The Hysteric's Revenge: French Women Writers at the Fin de Siècle. By Rachel Mesch . Nashville, TN: Vanderbilt University Press, 2006. Pp. 264. $69.95 (cloth); $34.95 (paper).

In turn-of-the-century France, two figures more than any others found themselves scrutinized, cataloged, and demonized as scapegoats for the nation's mal du siècle: the hysterical woman and the homosexual. The discursive explosion surrounding these figures, fired by doctors, social philosophers, novelists, and politicians in the second half of the nineteenth century, has been rich fodder for scholars. In two skillful recent monographs, Michael Lucey and Rachel Mesch have chosen a constellation of turn-of-the-century French authors who wrote out of and against this pathologization of same-sex and female sexuality. In so doing, these avant-garde writers, unwittingly at times but with remarkable volition at others, announced the new century with a treatment of sexuality that transformed French literature and helped break apart nineteenth-century categories of sexual identity.
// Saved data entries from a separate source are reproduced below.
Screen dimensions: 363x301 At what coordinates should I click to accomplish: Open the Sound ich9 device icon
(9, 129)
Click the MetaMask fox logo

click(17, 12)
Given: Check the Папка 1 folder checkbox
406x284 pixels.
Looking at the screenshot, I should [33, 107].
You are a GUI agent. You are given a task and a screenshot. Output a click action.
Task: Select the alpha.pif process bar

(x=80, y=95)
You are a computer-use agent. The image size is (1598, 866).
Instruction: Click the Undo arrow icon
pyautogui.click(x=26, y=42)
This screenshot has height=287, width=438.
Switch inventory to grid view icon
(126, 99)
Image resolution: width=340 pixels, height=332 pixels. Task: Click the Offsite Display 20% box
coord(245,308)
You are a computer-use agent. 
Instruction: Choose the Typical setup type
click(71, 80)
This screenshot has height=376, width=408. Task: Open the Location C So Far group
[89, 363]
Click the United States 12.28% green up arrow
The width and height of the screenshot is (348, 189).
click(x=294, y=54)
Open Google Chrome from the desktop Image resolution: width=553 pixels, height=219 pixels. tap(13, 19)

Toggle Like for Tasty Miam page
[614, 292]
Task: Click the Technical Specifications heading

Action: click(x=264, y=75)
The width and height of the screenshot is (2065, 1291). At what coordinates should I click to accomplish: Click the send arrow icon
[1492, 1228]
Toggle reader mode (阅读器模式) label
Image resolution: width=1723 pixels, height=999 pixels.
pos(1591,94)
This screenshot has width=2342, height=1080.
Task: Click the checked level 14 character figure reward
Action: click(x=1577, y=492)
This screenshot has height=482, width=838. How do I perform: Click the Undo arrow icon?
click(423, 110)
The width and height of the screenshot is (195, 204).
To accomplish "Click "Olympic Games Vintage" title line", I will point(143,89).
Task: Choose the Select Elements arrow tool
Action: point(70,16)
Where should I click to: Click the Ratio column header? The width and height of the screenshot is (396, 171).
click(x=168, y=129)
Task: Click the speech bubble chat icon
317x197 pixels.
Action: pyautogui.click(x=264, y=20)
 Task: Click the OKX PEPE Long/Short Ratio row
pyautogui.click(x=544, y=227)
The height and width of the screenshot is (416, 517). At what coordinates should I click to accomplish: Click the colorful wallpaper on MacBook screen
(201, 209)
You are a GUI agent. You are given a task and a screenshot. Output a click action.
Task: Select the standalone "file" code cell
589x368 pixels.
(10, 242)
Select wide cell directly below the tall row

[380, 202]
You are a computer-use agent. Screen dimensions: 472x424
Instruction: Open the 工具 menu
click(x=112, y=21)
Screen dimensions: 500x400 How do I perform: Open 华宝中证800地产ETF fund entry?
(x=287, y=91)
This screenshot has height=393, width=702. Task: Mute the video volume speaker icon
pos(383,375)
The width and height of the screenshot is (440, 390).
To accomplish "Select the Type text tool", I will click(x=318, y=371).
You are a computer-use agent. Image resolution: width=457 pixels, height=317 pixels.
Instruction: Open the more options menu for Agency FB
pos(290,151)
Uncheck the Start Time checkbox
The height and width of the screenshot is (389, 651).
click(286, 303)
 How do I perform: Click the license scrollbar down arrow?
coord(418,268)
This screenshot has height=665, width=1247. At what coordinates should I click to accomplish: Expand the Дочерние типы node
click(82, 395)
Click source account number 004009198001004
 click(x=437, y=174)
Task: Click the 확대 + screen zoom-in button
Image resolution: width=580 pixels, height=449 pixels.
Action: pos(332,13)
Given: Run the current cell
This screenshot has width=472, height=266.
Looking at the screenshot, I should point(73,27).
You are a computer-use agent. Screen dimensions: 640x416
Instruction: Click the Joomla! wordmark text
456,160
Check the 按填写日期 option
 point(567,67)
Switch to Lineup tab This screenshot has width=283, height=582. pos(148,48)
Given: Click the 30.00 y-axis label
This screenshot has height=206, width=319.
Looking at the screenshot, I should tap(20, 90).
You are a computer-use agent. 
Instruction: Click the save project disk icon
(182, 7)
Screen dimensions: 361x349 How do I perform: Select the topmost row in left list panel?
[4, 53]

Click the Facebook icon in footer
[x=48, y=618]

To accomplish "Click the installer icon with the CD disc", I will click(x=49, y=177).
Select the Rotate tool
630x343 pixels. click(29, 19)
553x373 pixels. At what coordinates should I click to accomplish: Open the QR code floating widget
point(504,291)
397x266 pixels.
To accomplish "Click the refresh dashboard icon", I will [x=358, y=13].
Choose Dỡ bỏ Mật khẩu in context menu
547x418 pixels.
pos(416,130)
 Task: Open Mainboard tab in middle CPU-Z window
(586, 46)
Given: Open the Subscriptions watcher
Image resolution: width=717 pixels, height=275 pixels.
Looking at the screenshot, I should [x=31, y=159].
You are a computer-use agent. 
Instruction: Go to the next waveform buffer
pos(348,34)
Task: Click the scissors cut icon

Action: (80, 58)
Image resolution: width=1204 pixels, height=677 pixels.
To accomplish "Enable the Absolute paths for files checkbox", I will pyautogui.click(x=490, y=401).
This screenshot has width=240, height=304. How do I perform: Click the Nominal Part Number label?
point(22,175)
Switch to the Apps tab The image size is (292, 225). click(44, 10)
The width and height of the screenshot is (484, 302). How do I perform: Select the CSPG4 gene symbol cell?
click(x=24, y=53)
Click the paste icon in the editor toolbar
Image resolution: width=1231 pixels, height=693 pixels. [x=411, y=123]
Lucey, chair of the Department of French at Berkeley, provides what promises to be the first in a two-volume series devoted to the history of the "queer first person in twentieth-century French literature." This first installment takes as its subject a particularly galvanizing moment in the writing about and public negotiation of same-sex relations in the first decades of the twentieth century. Lucey is most interested in the way that several French authors-Gide, Colette, and Proust-engaged in a complicated "project of imagining a first person in which to speak about" same-sex sexual identities in this period (6). This struggle to find a way of articulating same-sex identities in a novel way at the outset of the twentieth century is Lucey's field of inquiry.

Though the book's title highlights the role of Gide, Proust, and Colette in this process, Lucey's study offers much more than a rereading of these three well-studied figures and their work. Instead, he not only investigates the "position-taking" that came to characterize their literary output but also seeks to understand these positions in the context of an intimate web of writers, critics, and others in the cultural elite in France in this period. To this end, Lucey reads Gide, Proust, and Colette alongside the "works of authors of unquestionably lesser quality or lesser status who also dealt with same-sex sexualities in their work" (25). He interrogates the intersections of published works, revisions of those works for different publications, and private correspondence and conversations about those works among the authors in question. This approach allows Lucey to illuminate a network of literary and personal relationships in the early twentieth-century French [End Page 660] cultural scene that served, in his estimation, a crucial role in breaking from the late nineteenth-century pathologization of same-sex sexuality. Lucey convincingly demonstrates that Gide, Proust, and Colette, along with minor literary lights like Jean Lorrain and Catulle Mendès, were engaging in a "kind of extended conversation or debate with each other" and "contributing to a social dynamic in which manners for speaking about same-sex sexual relations . . . were evolving" (82).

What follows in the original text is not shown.